Total space used: 3564 bytes.

Eliminating the waste

Removing unnecesary code and data

First observation is that InstructionDesc array could just as well be embedded as static data. We could get rid of 492 bytes of ByteMnemonic data and the code that builds InstructionDesc array out of ByteMnemonic data.

Presumably it was done that way for readability. We certainly wouldn’t want to create the array data manually – it would be tedious and the data would be inscrutable. We can fix that with a python script that generates C code statically defining InstructionDesc array using the same ByteMnemonic data currently part of C code. The resulting data will still be inscrutable but the process of generating it will be as readable as before.

Singleton class is just a bunch of scoped functions and data

Another observation is that InstructionTable class is unnecessary. There’s only one instance of it and when we switched to having InstructionDesc data defined at compilation time, it gets reduced to only one function. We can replace InstructionTable class with the one remaining function.

Using the most efficient encoding

Another observation is that encoding of data is inefficient. InstructionType enum has 8 possible values and could be encoded in 3 bits, but an enum requires 4 bytes. OperandOrder enum has 3 possible values and coudl be encoded in 2 bits, but uses 4 bytes. Using bitfield we could replace 8 bytes with just one:

struct InstructionDesc {
  const char* mnem;
  unsigned char type : 3;
  unsigned char op_order_ : 2;
};

Split arrays to avoid alignment padding

Unfortunately even though mnem only uses 4 bytes and type + op_order_ use 1 byte, sizeof(InstructionDesc) is 8 bytes, not 5. On 64-bit processor it would be even worse and the size would be 16. Elements in a C struct are aligned to their natural size so e.g. pointers are aligned to 4 or 8 bytes (on 32-bit and 64-bit respectively). The size of the whole struct also needs to be rounded to the alignement of the first element to allow making arrays of structures.

If the padding is significant part of the structure (as in this case where we waste 3 out of 8 bytes), we can split one structure in two and split data into 2 arrays.

struct InstructionDescOpType {
  unsigned char op_order_ : 2;
  unsigned char type : 3;
};

The other struct would contain only one member (char * pointer) which we can simplify to using char * pointer directly.

At this point we reduced the size of data from 3564 bytes to 1280 (256 * (1 + 4)).

Pointer compression

A pointer needs 4 or 8 bytes. We can compress pointers by only storing an offset relative to a known address.
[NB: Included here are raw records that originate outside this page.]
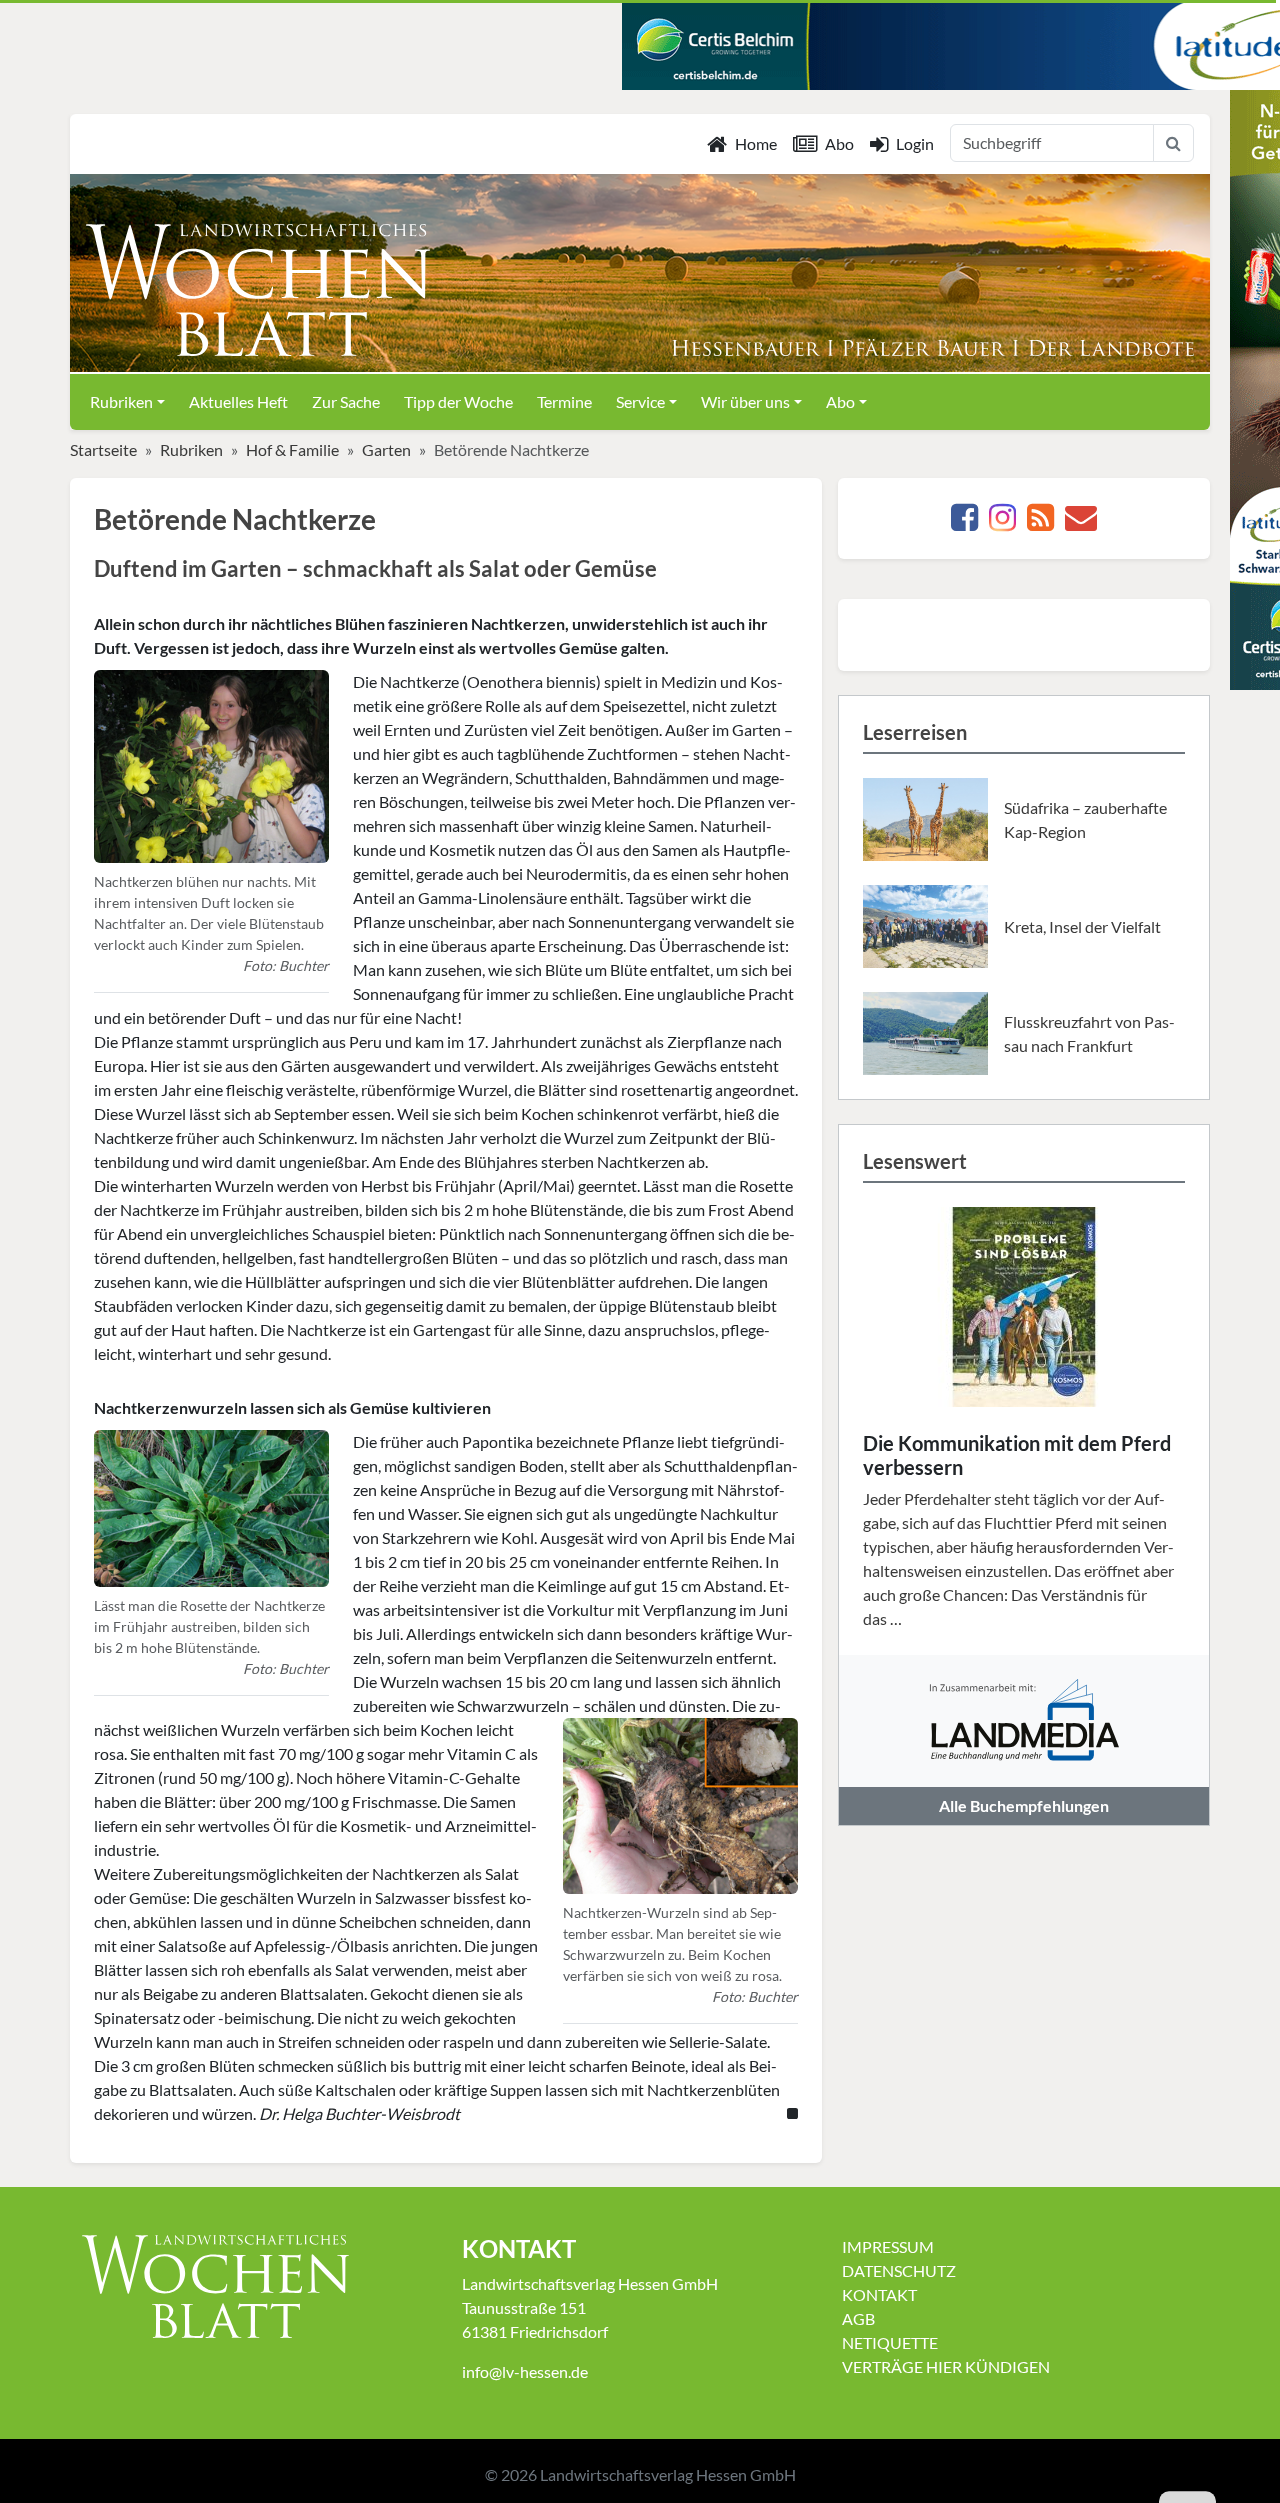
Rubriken (191, 449)
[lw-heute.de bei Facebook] (964, 522)
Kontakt (879, 2294)
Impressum (888, 2246)
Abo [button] (840, 401)
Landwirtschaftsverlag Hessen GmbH (668, 2474)
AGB (858, 2318)
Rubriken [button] (121, 401)
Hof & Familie (292, 449)
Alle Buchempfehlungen (1024, 1805)
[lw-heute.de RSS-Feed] (1040, 522)
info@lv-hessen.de (525, 2371)
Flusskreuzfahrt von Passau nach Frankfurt (1089, 1033)
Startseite (103, 449)
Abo (839, 143)
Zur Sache (346, 401)
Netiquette (890, 2342)
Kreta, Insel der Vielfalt (1082, 926)
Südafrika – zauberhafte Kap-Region (1085, 819)
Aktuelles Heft (238, 401)
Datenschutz (899, 2270)
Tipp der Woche (458, 401)
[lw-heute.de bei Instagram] (1002, 522)
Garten (386, 449)
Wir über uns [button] (745, 401)
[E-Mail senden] (1081, 522)
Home (756, 143)
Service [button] (640, 401)
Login (915, 143)
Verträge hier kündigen (946, 2366)
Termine (564, 401)
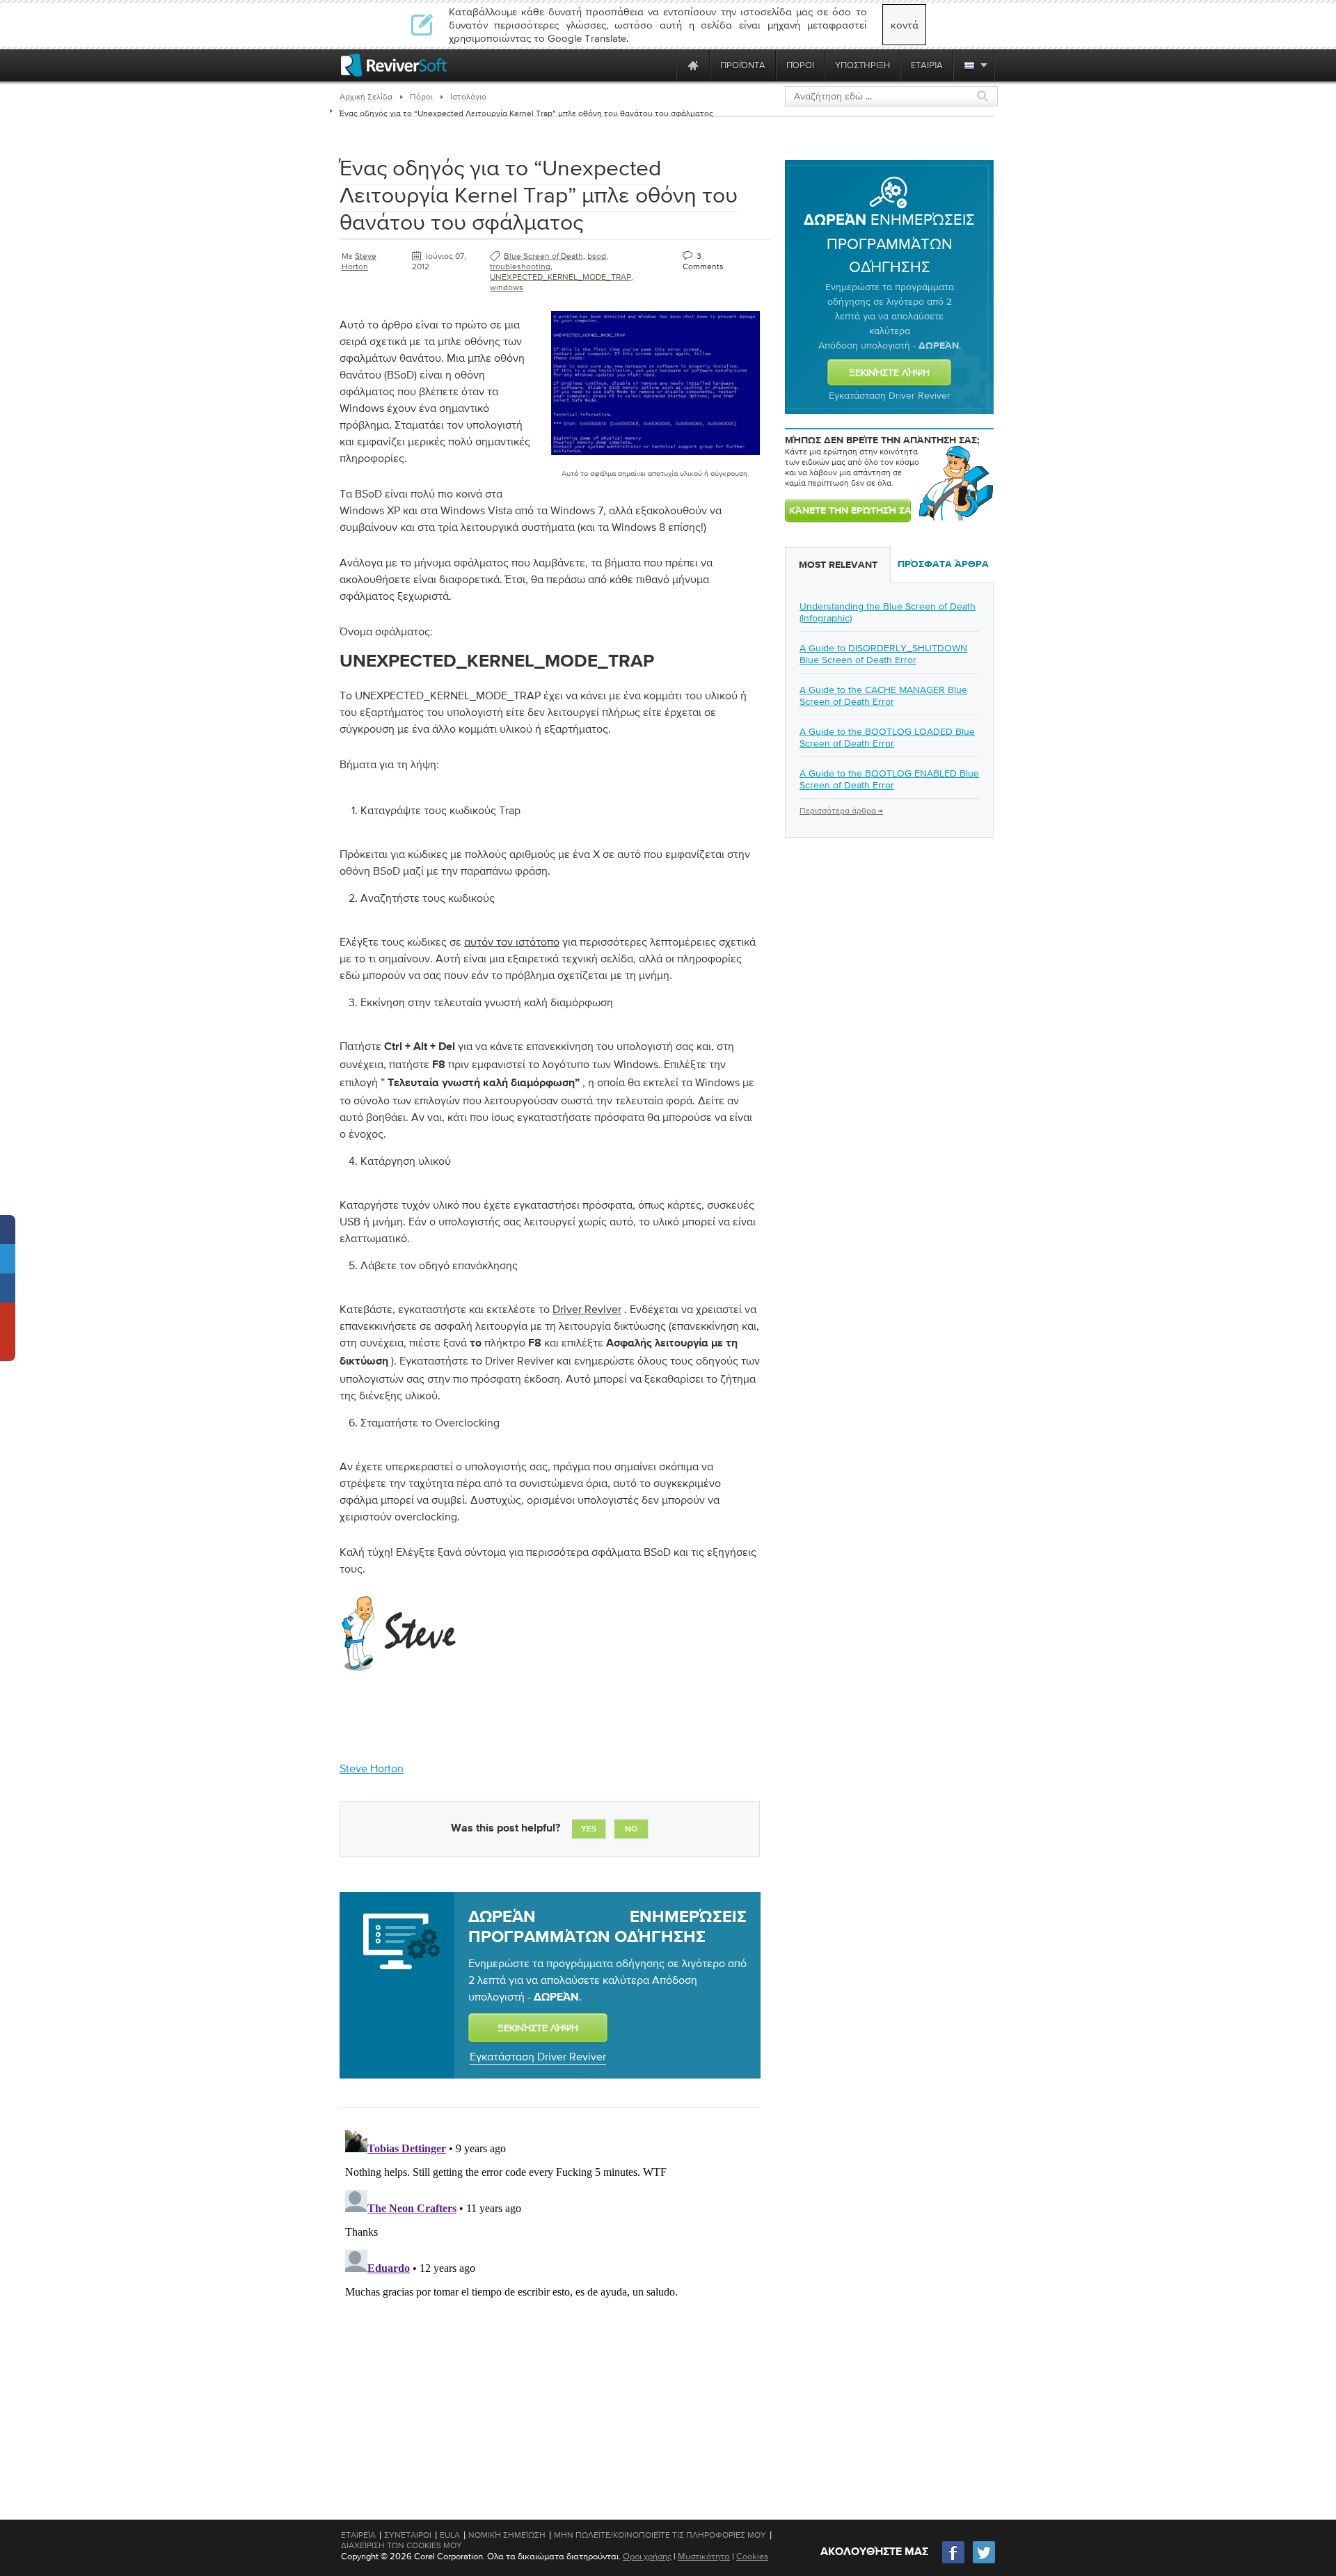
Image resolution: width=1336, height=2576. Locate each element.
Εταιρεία (358, 2535)
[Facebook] (954, 2562)
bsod (596, 256)
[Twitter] (984, 2562)
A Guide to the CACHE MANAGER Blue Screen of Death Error (883, 695)
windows (506, 287)
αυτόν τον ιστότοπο (511, 941)
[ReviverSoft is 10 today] (662, 65)
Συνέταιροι (407, 2535)
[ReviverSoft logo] (394, 65)
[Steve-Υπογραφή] (400, 1675)
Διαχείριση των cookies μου (401, 2545)
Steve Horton (359, 261)
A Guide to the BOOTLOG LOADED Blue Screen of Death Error (887, 737)
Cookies (752, 2556)
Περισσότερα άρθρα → (841, 811)
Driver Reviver (586, 1309)
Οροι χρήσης (647, 2556)
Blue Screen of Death (543, 256)
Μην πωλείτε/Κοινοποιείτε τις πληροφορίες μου (660, 2535)
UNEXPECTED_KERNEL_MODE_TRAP (560, 277)
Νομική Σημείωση (507, 2535)
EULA (450, 2535)
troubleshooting (520, 266)
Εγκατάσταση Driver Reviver (538, 2056)
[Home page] (693, 65)
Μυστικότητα (704, 2556)
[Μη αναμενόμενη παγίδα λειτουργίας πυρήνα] (655, 458)
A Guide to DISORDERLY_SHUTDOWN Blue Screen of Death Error (883, 653)
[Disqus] (548, 2298)
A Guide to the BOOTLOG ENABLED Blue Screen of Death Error (889, 779)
This is a perfect technique for our case because a total lenght of all possible mnemonic strings is less than 256 so we only need 1 byte if we lay out mnemonics sequentially in memory. As a bonus we no longer need to split the array to avoid alignment padding and we end up with:

struct InstructionDesc {
  unsigned char mnem_off;
  unsigned char op_order_ : 2;
  unsigned char type : 3;
};

which only consumes 512 bytes. We reduced per-element usage from 12 bytes to 2 bytes.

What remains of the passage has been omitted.